Why Phoenix Settlement Should be Declared a World Heritage Site

Entrance to Phoenix Settlement
Kasturba Bhavan –home built by Manilal Gandhi






Recently a group of African Americans from the National Association of African American Studies visited the Phoenix Settlement in Durban South Africa. They were impressed with the historic background of this “Ashram”. They asked if they could nominate this Ashram for declaration as a world heritage site as they felt that a visit to this site was not only informative but also inspirational for future generations.

The important message of nonviolence and how to create a nonviolent world was not only significant but also a very crucial message for the world today when there was so much of violence and strife in the world. The changes that took place in the personality of Gandhiji while living here is an important message for the world both as an indicator that change is possible and that with inspiration and good reading material people can be influenced to change. This message of change is also a very important message for the present times when people are being categorised and compartmentalised in terms of race, ethnicity, gender and because they may have made a mistake at sometime in their lives.

“There is no institution today in the world to excel Phoenix in its ideals or way of life”. Mahatma Gandhi 

 “Our mission is to elevate Phoenix; for through it we can find our soul and serve our country” Gandhiji wrote to Manilal,  Gandhiji’s, second son who took care of Phoenix from 1918 onwards.

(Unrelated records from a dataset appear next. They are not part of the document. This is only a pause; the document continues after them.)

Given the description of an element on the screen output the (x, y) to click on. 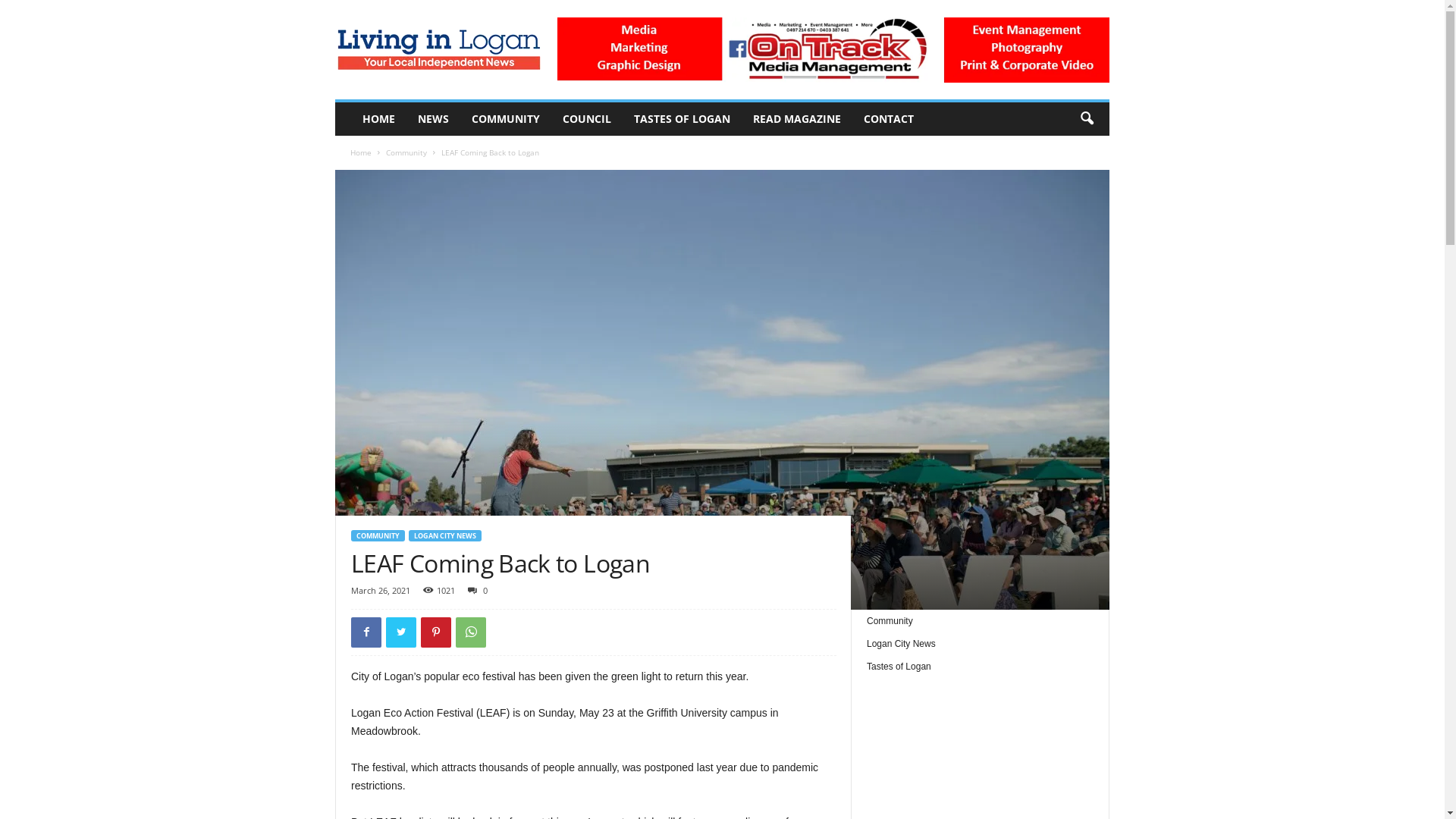
Tastes of Logan Element type: text (898, 666)
LOGAN CITY NEWS Element type: text (444, 535)
Facebook Element type: hover (366, 632)
Pinterest Element type: hover (435, 632)
Home Element type: text (360, 152)
HOME Element type: text (378, 118)
READ MAGAZINE Element type: text (796, 118)
Logan City News & Lifestyle Element type: text (438, 49)
TASTES OF LOGAN Element type: text (681, 118)
Community Element type: text (405, 152)
CONTACT Element type: text (888, 118)
COUNCIL Element type: text (586, 118)
0 Element type: text (474, 590)
WhatsApp Element type: hover (470, 632)
Community Element type: text (889, 620)
Logan City News Element type: hover (438, 49)
COMMUNITY Element type: text (377, 535)
LEAF Element type: hover (722, 389)
Logan City News Element type: text (900, 643)
COMMUNITY Element type: text (505, 118)
NEWS Element type: text (433, 118)
Twitter Element type: hover (400, 632)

“Phoenix Settlement is an integral part of our history and our present, it is yours to preserve … Cherish it and thrive on this land. It is yours, it is mine, it belongs to all our children and grandchildren and those who have yet to enter the world.” Thabo Mbeki

But even more significant is the way in which that concept of nonviolent resistance to tyranny has influenced the struggle for freedom across the face of the earth. We have seen it in the civil rights movements, the defiance campaigns, the nonviolent rebellion in Eastern Europe- in Czechoslovakia, East Germany, and the Soviet Union itself.” – Bishop Trevor Huddlestone

Established in 1904. The very first Ashram Gandhiji started and where his life and his ideas developed and changed. This was the soil on which the teeth of the Mahatma were cut. It comprised 100 acres. Some 50 settlers volunteered to give up affluence and live a simple life based on Tolstoy’s and Ruskin’s philosophies, of growing your own food and taking care of your environment. The growth and development of Satyagraha, self sufficiency, simplicity, economy of permanence, equity, breaking the barriers of religion, class, gender and ethnicity, health and conservation consciousness, and moral and ethical lifestyle began here. A settler on the Pheonix Settlement, Mr West wrote,

There was much in this life in open country that was attractive. We enjoyed friendly relations with Africans living in the surrounding hillsides and with passersby to and from the station who would frequently call for a drink from our rainwater tank or to buy a pineapple or paw-paw from the garden. They were happy people.”

Eventually the size of the settlement grew to about sixty individuals, including Gandhiji’s own family. The community was unique for those times, multi-racial, multi-cultural and class free. In 1915 when Gandhiji had returned to India he reflected

“There is no institution today in the world to excel Phoenix in its ideals or way of life”.

It would be appropriate  for all South Africans to reflect on Phoenix’s history and ideals and to make Phoenix a significant part of our heritage. Phoenix Settlement was based on a system of ideas, which encapsulate the ideals for which Gandhiji was proclaimed a Mahatma.